Data collection- Baseline, 3 month, 6 month, 12 month and Post intervention: Around 165,000 adults in total (6300 per PHC) will be screened at baseline to achieve the required sample size. Both ‘high-risk’ and ‘non high-risk’ cohorts will be re-interviewed at 3, 6, 12 months. This will constitute the period for which the cRCT will be conducted. Outcome data will be collected by trained interviewers, blinded to intervention allocation. Participants will be interviewed for approximately one hour in their house and the same questionnaires will be administered at follow-up, including questions on mental health services use and quality of life. Following the cRCT, the components of the intervention will be rolled out in the post-intervention phase to the control arm too, and both intervention and control arm will be monitored but less intensively. This should be akin to what would be expected in a scaled-up implementation programme. The key outcomes mentioned above will be assessed after 12 months of post-intervention in both arms and the outcomes will be compared across both arms.  
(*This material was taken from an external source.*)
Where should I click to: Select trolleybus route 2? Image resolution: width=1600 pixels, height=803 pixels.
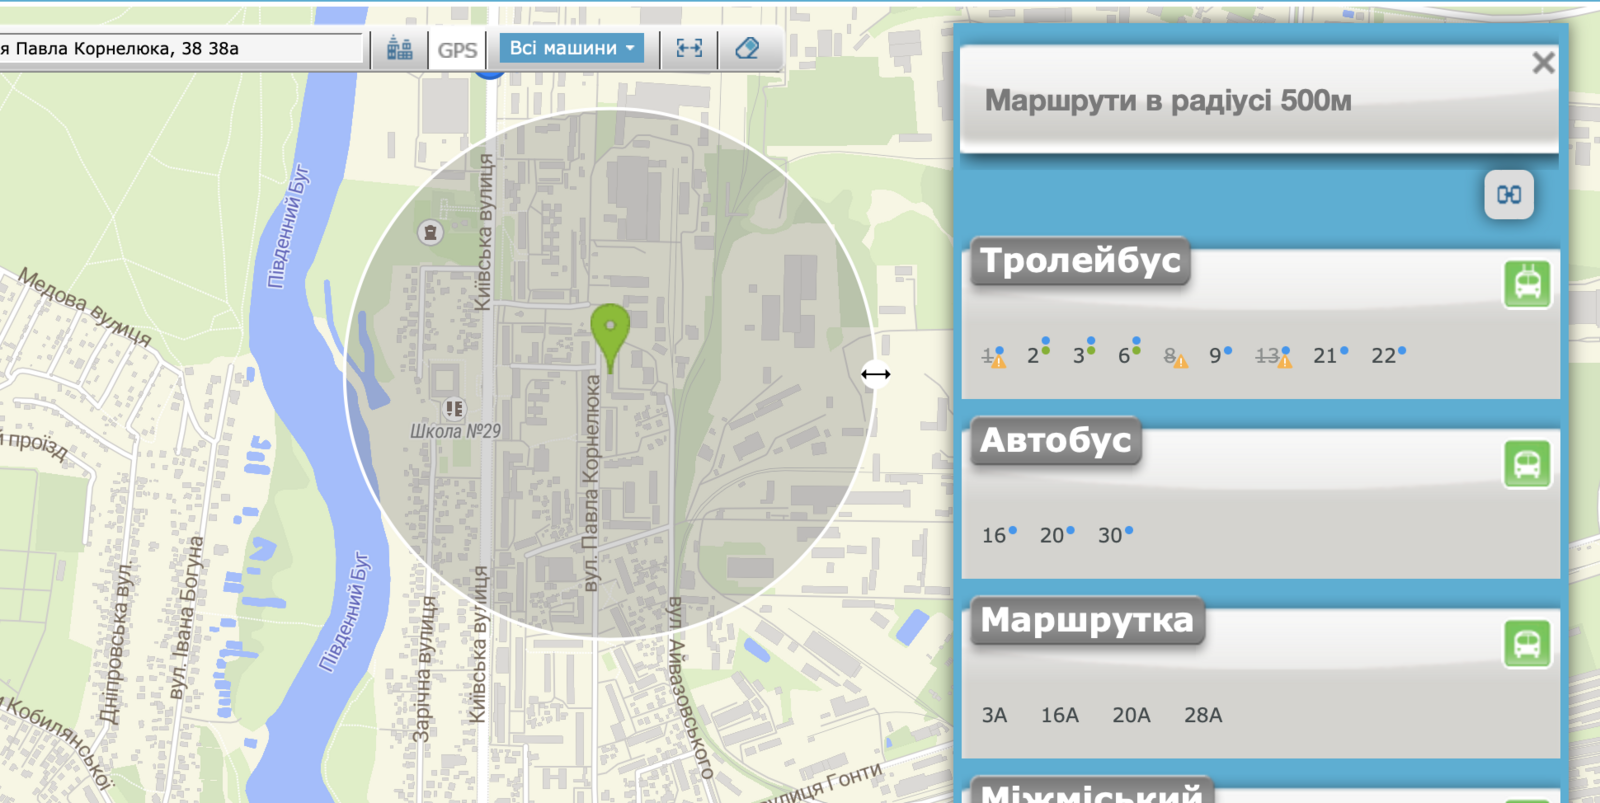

 Process evaluation and economic evaluation: Qualitative information about the experiences of the community participants, ASHAs, doctors, and other key stakeholders about the intervention will also be gathered using focus group discussions and/or in-depth interviews (see process evaluation below). For participants in the intervention arm, the electronic database behind the mHealth system will capture usage analytic data about each follow-up visit made by the ASHA and doctor and track any changes in treatment and/or diagnosis

 Data Analyses

Suitable descriptive and analytic statistics will be conducted and models will be developed to understand factors associated with the outcome variables. Qualitative data will be analysed using appropriate techniques to identify key concepts.